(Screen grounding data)

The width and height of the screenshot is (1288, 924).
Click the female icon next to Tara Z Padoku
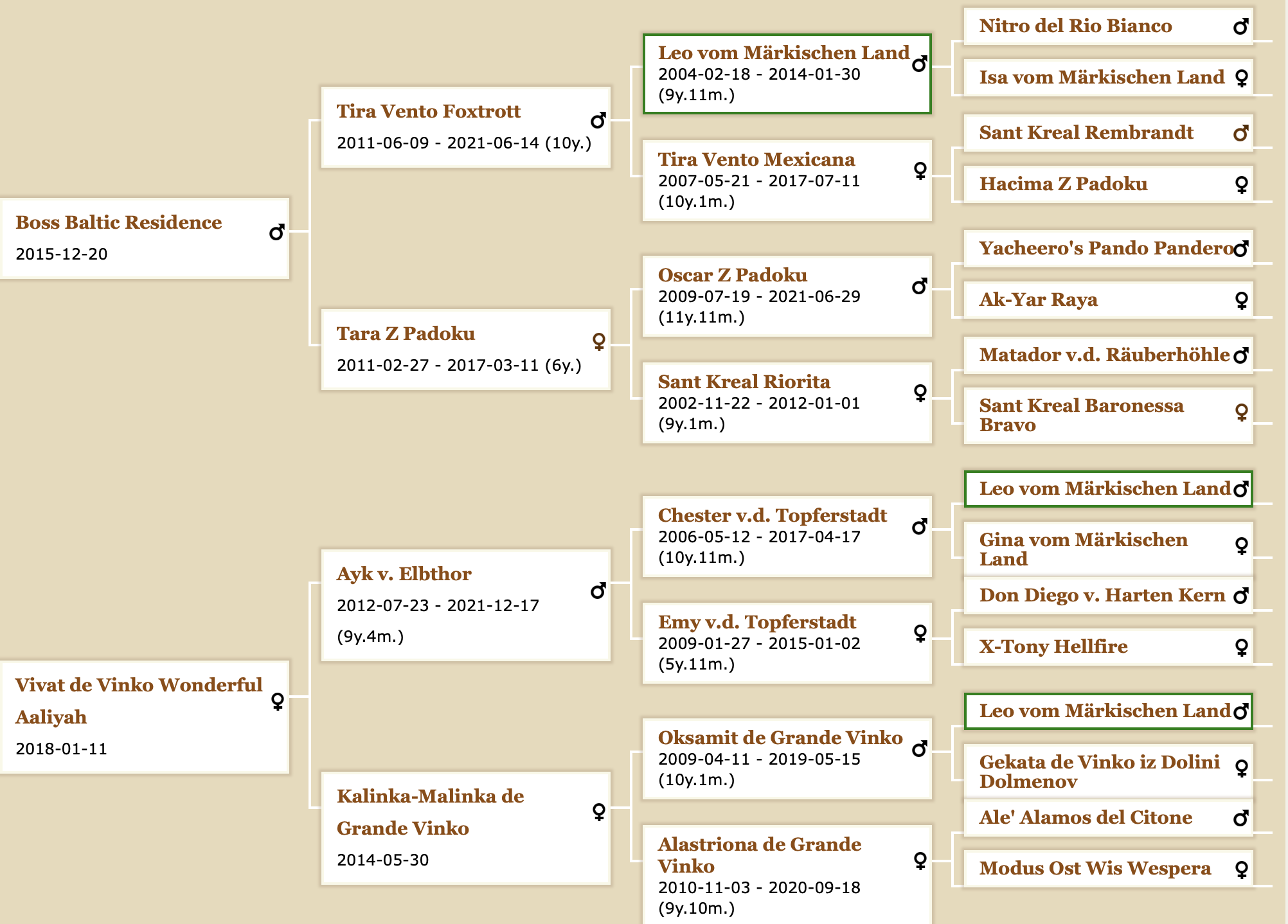[x=599, y=341]
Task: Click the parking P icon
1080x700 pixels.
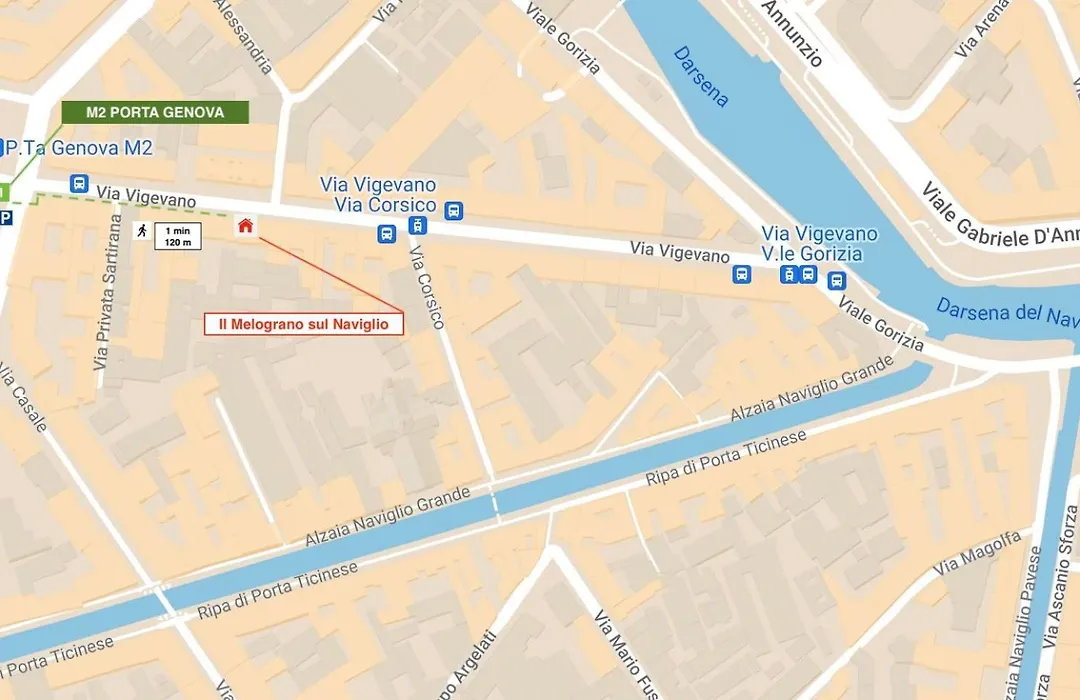Action: (x=6, y=218)
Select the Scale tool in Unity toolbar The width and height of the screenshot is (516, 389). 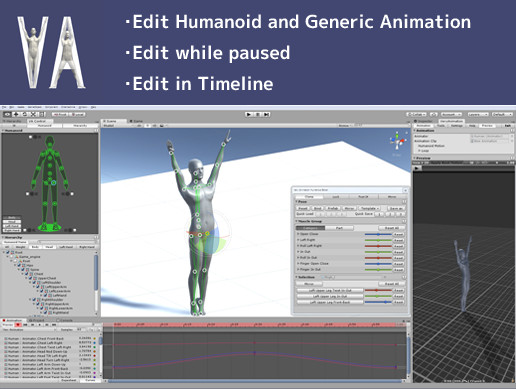coord(33,114)
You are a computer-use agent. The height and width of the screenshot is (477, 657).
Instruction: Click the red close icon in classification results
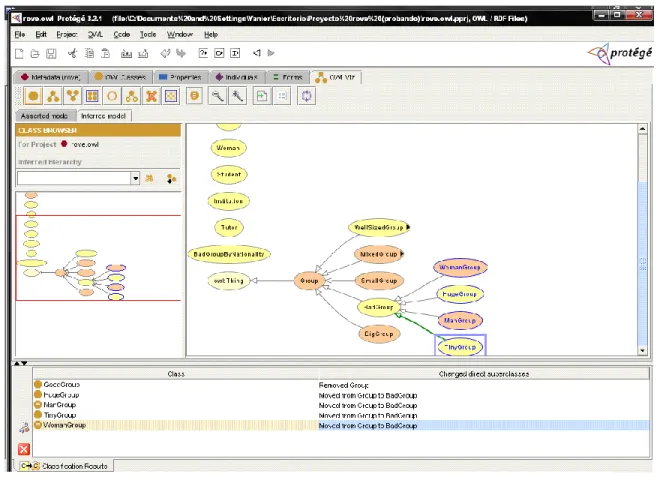click(23, 449)
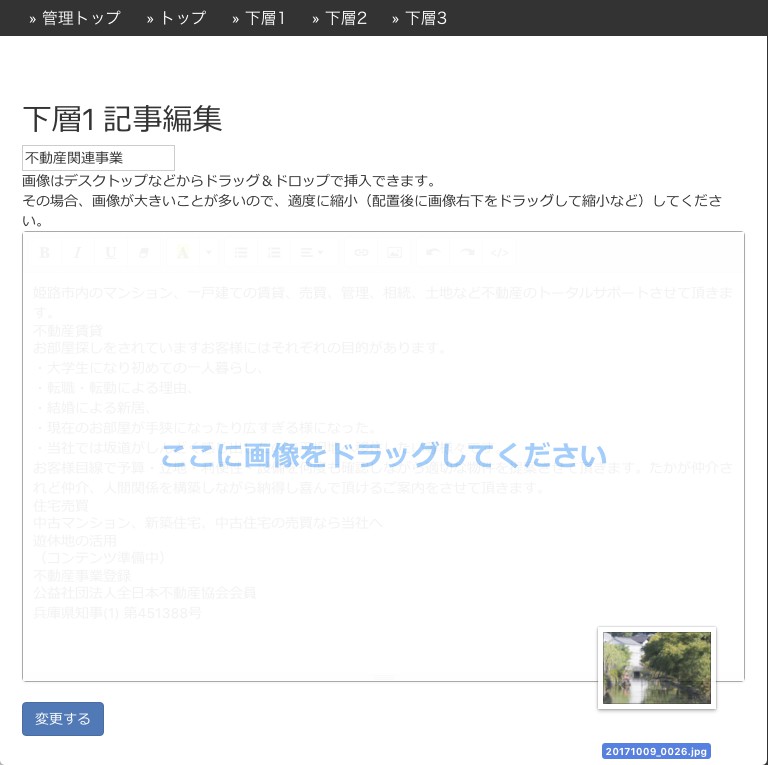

- **What is being asked**: Starting with the line that contains "You are a computer-use" and going on through the end of the data, lay out each line as a Markdown table with the columns Row and Line, numbering the rows and skipping blank lines. Leave the pictures out.

- **Finished task**:
| Row | Line |
|---|---|
| 1 | You are a computer-use agent. The height and width of the screenshot is (477, 657). |
| 2 | Instruction: Click the red close icon in classification results |
| 3 | click(23, 449) |